Saturday, February 03, 2007

The God I don't understand

There is nothing scarier for me than putting my hand in Gods hand and letting Him lead. He's got a clear reputation proceeding Him. He Himself wrote about how He'll lead you into the fiery furnace, the den of lions, or a barren desert for 40 years. Others have written tales of holding His hand and being thrown in jail, beaten to near death, burned at the stake, beheaded, stoned, hanged, families murdered...need I go on?

I'm holding onto Someone that has promised to work all things for my good -- but we have very different definitions of "good".

It's brought to my mind the verse where Paul talks about dying daily. I don't think I even had a inkling of what he was really telling me he did. I had my interpretation, but interpretation and application are two separate things. This past week I've gained just a small glimpse of what it means to forfeit my life. To be living it, yet have it no longer be mine. And that's when I realized how frightening it is.

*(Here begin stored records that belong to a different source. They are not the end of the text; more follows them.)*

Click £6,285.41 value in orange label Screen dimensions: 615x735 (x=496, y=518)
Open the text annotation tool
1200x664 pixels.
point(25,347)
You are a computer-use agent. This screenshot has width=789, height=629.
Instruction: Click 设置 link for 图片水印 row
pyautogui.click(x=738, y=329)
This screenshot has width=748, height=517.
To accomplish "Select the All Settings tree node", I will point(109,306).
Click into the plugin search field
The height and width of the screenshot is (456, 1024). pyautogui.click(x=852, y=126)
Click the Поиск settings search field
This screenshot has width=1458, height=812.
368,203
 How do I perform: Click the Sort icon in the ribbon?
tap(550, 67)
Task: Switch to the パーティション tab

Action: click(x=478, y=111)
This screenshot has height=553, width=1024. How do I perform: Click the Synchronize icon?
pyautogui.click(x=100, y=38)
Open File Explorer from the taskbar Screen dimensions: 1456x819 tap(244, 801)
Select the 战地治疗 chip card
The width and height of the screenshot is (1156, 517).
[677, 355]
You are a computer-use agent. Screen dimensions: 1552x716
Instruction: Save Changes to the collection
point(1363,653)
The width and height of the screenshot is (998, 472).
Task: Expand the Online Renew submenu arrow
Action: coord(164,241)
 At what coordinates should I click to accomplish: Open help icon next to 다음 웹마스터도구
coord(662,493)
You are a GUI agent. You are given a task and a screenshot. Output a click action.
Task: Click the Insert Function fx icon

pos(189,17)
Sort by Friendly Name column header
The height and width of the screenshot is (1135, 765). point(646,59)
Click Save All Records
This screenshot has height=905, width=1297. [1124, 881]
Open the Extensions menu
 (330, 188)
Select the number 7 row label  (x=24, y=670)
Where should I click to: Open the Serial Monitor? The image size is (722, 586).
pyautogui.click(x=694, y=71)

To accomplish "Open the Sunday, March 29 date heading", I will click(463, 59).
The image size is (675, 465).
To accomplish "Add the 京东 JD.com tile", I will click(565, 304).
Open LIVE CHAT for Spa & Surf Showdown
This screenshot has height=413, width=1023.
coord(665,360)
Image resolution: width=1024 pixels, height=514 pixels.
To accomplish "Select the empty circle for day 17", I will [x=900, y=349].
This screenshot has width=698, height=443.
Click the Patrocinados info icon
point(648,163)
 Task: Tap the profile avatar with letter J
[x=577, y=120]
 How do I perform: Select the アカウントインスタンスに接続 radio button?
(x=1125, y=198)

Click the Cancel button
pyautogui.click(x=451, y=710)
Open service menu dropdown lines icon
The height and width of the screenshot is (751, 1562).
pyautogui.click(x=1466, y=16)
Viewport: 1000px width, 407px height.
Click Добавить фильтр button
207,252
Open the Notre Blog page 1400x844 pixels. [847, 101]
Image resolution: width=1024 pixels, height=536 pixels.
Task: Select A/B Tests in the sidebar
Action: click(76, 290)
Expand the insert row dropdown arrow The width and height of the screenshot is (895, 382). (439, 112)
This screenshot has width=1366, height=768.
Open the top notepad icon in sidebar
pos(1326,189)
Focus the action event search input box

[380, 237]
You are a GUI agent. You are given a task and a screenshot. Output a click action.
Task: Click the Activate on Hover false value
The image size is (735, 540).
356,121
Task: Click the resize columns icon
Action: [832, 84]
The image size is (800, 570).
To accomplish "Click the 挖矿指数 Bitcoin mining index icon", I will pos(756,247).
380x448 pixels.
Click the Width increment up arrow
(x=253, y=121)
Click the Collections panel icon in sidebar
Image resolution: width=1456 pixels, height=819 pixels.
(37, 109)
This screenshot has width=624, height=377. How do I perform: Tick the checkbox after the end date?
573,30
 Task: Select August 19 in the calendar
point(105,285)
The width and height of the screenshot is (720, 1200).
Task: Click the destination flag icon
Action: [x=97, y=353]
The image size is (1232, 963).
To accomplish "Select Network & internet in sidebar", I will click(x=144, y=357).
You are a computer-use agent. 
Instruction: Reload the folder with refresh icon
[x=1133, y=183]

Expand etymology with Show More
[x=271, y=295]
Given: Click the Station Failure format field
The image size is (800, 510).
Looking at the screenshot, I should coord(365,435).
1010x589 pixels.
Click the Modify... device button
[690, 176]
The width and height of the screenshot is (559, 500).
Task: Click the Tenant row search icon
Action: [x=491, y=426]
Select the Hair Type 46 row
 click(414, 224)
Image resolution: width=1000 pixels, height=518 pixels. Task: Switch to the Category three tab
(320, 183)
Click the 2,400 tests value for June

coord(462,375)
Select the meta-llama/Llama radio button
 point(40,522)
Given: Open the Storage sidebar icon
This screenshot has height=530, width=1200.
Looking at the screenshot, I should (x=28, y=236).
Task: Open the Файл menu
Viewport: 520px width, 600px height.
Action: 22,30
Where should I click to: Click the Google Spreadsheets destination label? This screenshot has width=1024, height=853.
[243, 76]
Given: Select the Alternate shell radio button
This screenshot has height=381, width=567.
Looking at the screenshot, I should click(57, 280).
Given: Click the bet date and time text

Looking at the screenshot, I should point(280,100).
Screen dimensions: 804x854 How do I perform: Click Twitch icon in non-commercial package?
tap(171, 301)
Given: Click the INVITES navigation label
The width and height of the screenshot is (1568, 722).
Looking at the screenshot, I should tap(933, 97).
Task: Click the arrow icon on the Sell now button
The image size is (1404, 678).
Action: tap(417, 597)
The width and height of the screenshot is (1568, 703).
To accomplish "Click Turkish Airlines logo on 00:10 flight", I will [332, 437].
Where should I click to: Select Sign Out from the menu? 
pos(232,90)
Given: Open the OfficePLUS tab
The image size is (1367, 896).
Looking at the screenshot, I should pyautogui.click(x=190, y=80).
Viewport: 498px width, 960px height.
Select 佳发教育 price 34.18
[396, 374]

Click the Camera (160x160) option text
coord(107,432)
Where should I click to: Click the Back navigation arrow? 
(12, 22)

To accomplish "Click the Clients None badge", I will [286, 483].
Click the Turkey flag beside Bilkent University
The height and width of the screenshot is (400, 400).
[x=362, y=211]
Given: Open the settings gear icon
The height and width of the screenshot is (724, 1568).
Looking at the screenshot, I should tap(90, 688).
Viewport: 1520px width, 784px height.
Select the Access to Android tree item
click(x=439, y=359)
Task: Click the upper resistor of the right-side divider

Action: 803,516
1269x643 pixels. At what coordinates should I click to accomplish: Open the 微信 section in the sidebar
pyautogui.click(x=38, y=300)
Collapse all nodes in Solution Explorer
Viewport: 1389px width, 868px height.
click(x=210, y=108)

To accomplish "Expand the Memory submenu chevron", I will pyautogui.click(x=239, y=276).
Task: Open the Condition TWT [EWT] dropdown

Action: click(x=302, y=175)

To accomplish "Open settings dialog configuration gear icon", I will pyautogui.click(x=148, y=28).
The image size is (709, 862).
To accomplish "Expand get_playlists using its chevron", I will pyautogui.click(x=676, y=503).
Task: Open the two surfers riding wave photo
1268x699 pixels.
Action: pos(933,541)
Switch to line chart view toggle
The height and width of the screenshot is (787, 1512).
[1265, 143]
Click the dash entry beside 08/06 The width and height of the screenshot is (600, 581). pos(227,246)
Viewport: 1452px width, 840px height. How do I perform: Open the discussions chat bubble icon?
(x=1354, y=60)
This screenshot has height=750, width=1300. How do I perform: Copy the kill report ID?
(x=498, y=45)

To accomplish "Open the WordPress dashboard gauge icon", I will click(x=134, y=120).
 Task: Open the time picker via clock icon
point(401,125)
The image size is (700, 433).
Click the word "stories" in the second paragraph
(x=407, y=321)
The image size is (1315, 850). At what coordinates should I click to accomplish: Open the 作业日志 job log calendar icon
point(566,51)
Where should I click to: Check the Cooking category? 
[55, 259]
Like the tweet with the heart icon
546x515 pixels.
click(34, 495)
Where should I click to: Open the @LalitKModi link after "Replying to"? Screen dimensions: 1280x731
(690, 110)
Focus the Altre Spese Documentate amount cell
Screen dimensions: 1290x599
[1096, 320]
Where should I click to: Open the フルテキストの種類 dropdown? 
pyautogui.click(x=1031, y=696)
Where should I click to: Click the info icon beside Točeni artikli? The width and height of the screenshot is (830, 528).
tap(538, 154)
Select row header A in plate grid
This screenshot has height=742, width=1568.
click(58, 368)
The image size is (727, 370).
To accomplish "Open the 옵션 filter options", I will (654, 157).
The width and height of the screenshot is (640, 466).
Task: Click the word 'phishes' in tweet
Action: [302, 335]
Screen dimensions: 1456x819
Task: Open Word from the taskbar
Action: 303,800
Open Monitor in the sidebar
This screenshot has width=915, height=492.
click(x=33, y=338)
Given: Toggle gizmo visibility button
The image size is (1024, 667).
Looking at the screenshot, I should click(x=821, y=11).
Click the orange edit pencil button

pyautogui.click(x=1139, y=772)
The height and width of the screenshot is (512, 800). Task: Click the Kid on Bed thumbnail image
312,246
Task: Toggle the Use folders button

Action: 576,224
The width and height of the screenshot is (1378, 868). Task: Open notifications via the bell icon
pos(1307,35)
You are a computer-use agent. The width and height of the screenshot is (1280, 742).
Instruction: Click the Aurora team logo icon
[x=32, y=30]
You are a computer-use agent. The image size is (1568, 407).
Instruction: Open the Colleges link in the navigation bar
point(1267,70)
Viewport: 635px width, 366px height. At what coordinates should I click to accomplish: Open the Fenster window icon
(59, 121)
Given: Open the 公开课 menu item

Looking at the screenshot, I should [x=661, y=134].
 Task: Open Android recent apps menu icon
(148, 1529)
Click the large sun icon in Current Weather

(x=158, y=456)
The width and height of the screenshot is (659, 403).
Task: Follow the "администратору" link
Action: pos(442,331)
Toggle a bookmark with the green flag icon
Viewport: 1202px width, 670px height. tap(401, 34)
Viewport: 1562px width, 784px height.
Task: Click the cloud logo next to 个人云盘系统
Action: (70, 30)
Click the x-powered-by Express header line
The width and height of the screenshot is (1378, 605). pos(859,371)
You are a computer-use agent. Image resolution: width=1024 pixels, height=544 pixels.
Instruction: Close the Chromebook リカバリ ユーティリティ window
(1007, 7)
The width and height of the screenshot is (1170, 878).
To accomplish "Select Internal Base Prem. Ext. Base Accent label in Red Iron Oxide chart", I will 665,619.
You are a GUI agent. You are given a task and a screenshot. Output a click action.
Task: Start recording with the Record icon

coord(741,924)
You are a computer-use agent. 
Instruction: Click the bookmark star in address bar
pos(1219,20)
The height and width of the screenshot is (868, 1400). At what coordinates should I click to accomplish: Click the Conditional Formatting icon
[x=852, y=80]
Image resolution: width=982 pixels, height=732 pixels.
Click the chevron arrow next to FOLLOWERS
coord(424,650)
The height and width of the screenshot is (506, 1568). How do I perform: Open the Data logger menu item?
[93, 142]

When God took my hand and my life He never promised me I'd be good at what He put me into. The only true requirement is that I was willing. God gave me a talent to play the piano, yet I'll be the first to tell you I'm not exceptionally good at it. I don't know why I thought it would be different with anything else I went into. Instead I find myself hourly praying for wisdom, guidance, help, and often for the miracle it would take to make me exceptionally good at His calling.

My glimpse of what Paul was talking about comes as I daily recommit myself to this work. I don't want to one day find myself living each day because I signed up for this and people expect me to. But to know that each and every day, I've chosen to forfeit my life to God. If I reach the end of my life having lived it as Gods life, I will have at least lived a life worth living.